Good move on getting the second server approved. Any other way woud be to messy.

Setting up a w2k3 server as a seconday mail and dns server is very easy. Have you thought of what mail program you would want to use? We use Smarter Mail for ours, and it really easy to use and configure, costing is good too. I think that you should get a server with at least 4 IP's. That way you can set up the MX on a seperate IP than the DNS, and give you two for future endevours.

As for getting a dedicated server, i would totally recomend Liquid Web. I can not say a bad thing about them. http://www.liquidweb.com/

If you where after a VPS, not being able to advertise our own services :) (sorry moderators!), i think Ultima Hosts would be a good choice.

Hope this helps!

Cheers

Hugh

TJ111
06-25-2007, 10:27 AM
Thanks for the reply. We currently use Q-mail for our e-mail. Not the latest and greatest, but it does the trick for us. Liquid Web looks like a great service, but probably a little more then I'm looking for. Allow me to clarify. We have a VPS already with E-mail and domains set-up, and just need a small back-up in case our server decides to act like, well, a server. It'd be a temporary SMTP/MX server, and I'd use it for secondary DNS as well. Liquid web looks great (I'm a fan of any company that puts customer service as a priority), but it's plans are a little overkill for our needs.
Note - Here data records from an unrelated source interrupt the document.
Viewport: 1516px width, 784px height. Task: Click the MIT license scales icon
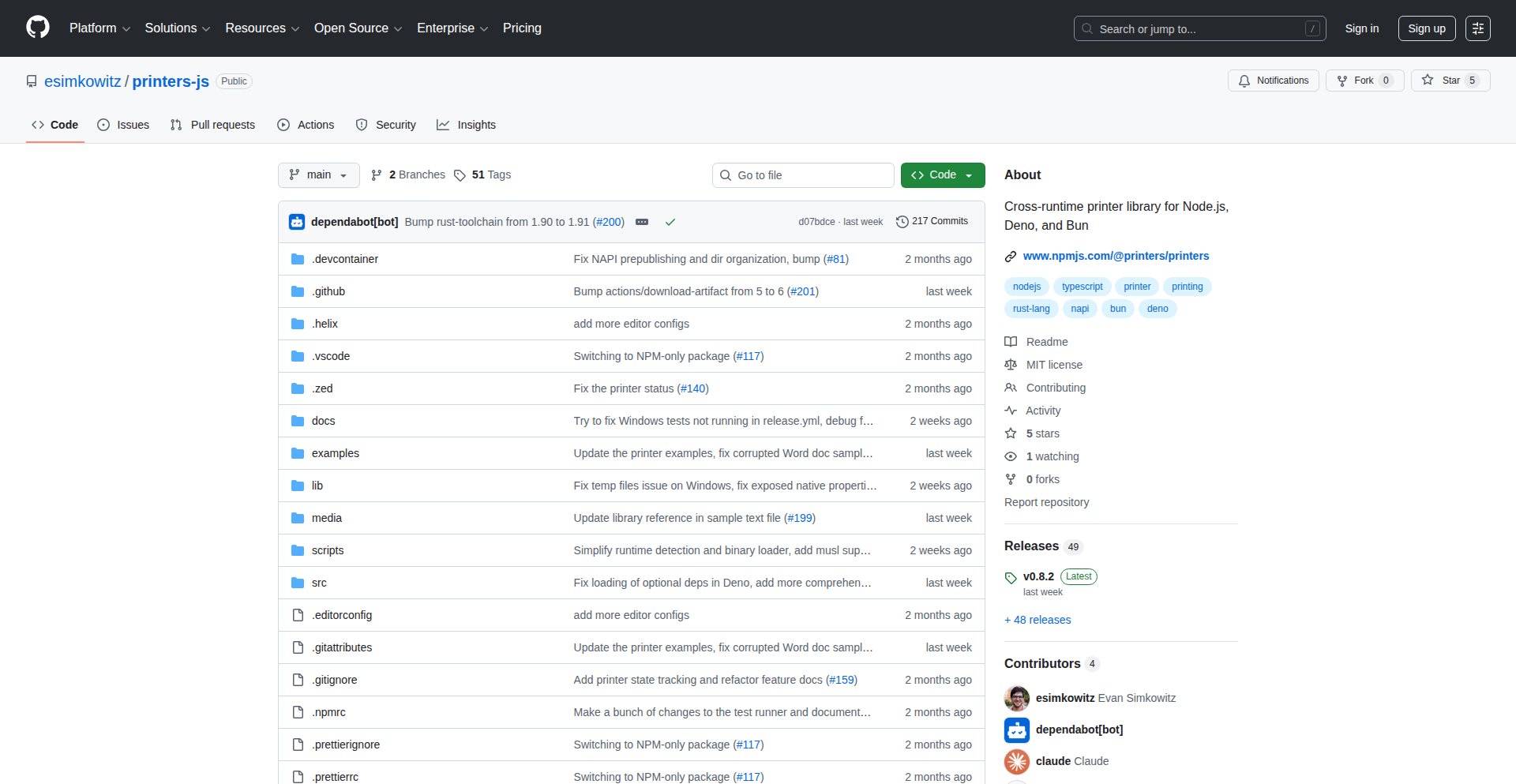(1011, 364)
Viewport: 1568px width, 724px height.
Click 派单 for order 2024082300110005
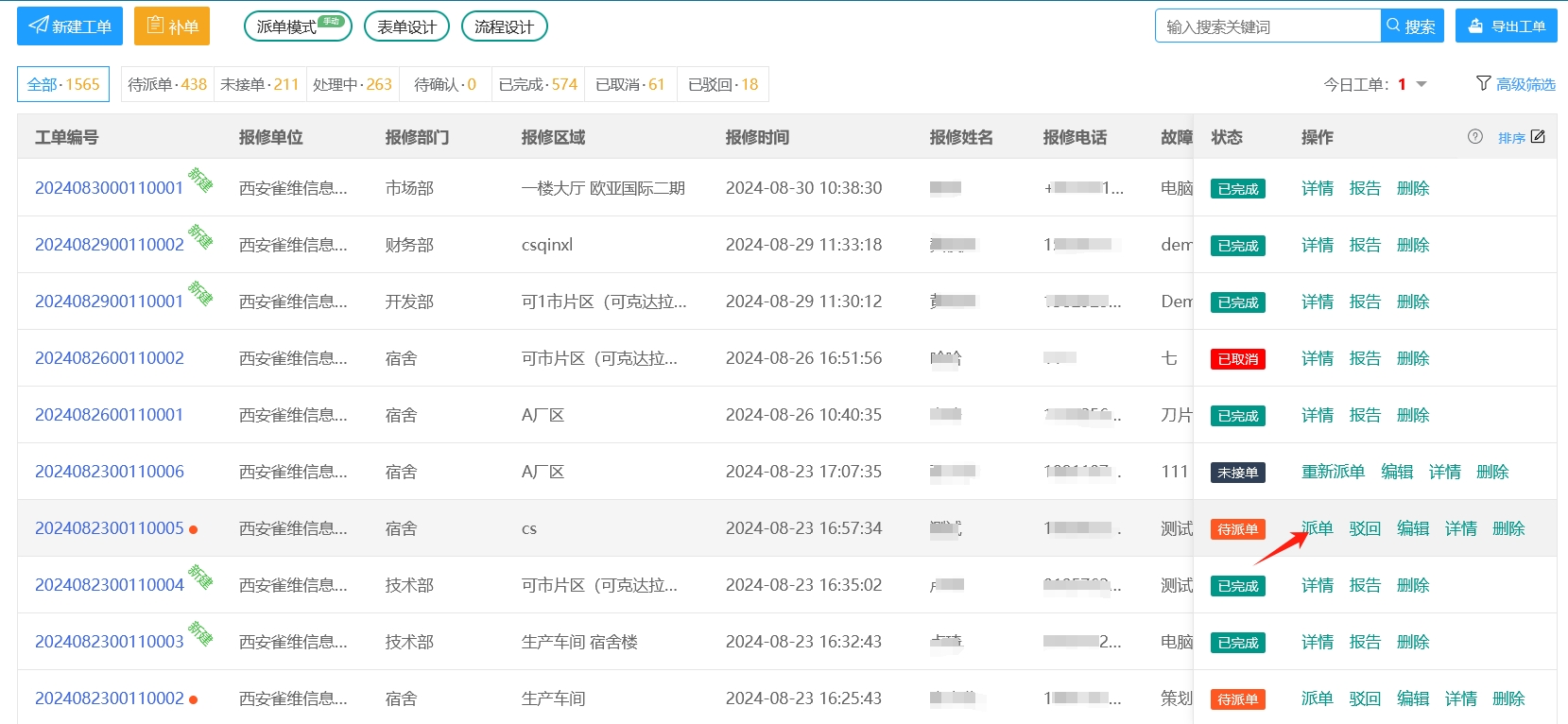click(x=1317, y=528)
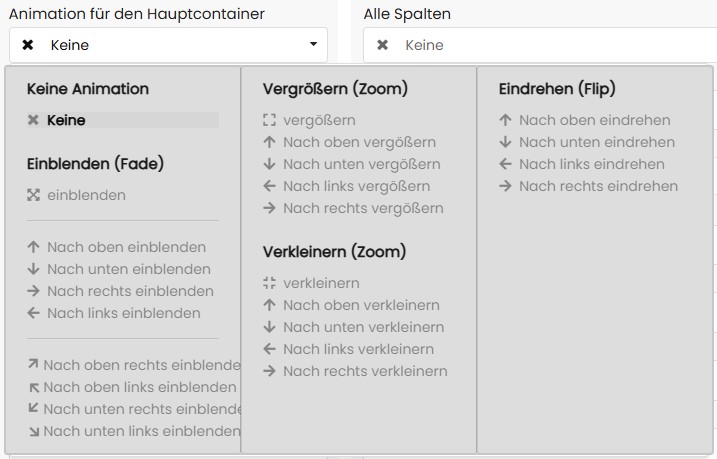Click up arrow icon for 'Nach oben eindrehen'
Image resolution: width=717 pixels, height=459 pixels.
(505, 120)
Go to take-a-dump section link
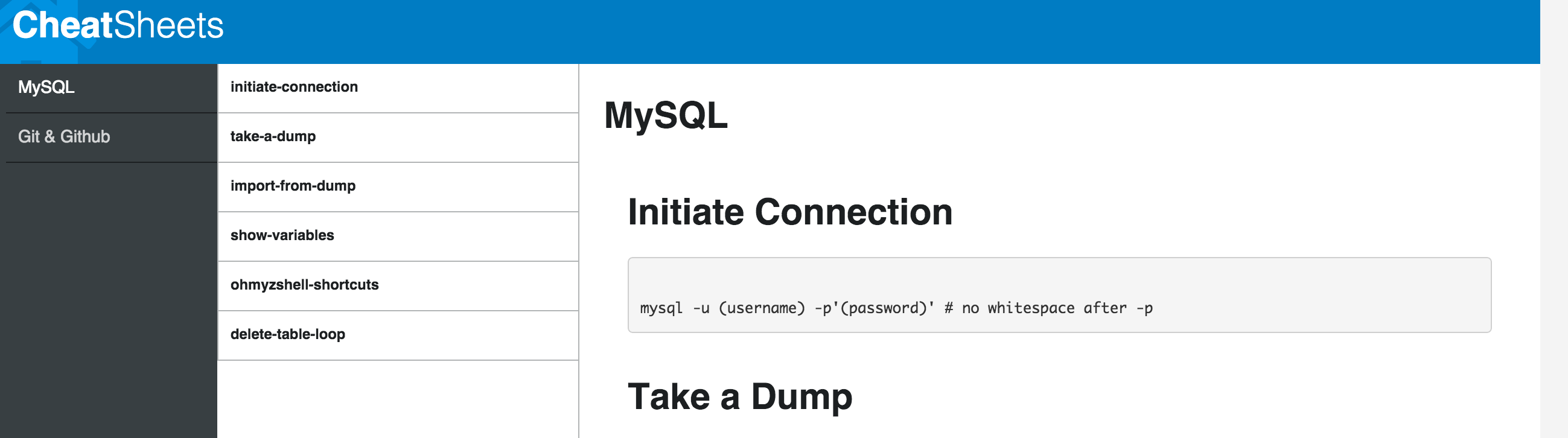The height and width of the screenshot is (438, 1568). point(398,137)
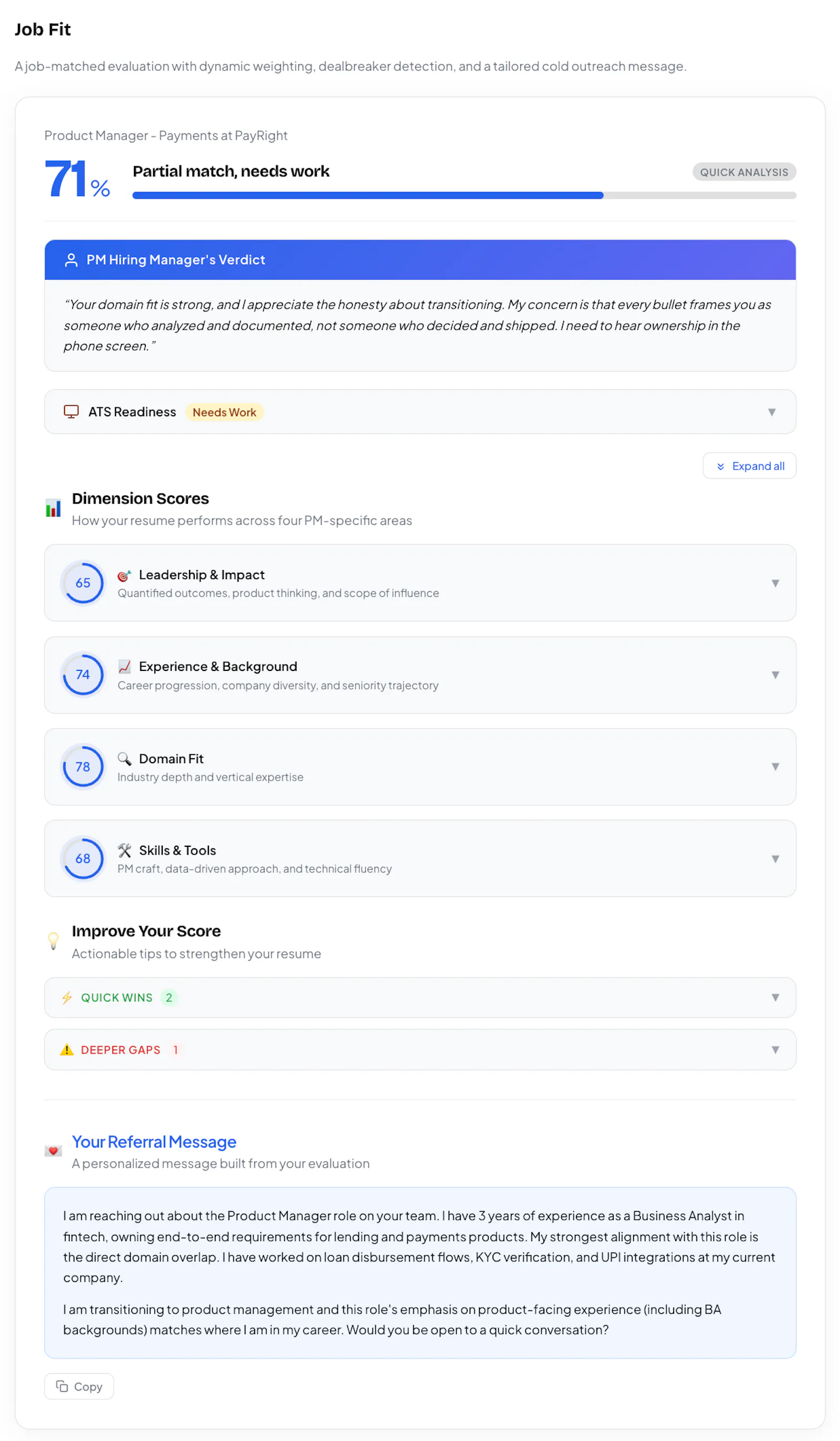Click the Quick Analysis badge
This screenshot has height=1441, width=840.
[x=744, y=172]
One of the other "companies" here is a business advisory firm, and recently a client gave me a full set of server software to "test" for him. It runs great, and as such am probably just going to a buy a box, throw this software on it and let it do its trick. I'm not much of a webmaster/server guy, more of just a web developer. However I love challanges and think it'd be fun to try and set a server up. What do people think about that instead of using a hosting company? What companies offer the best computers for the most competitive prices?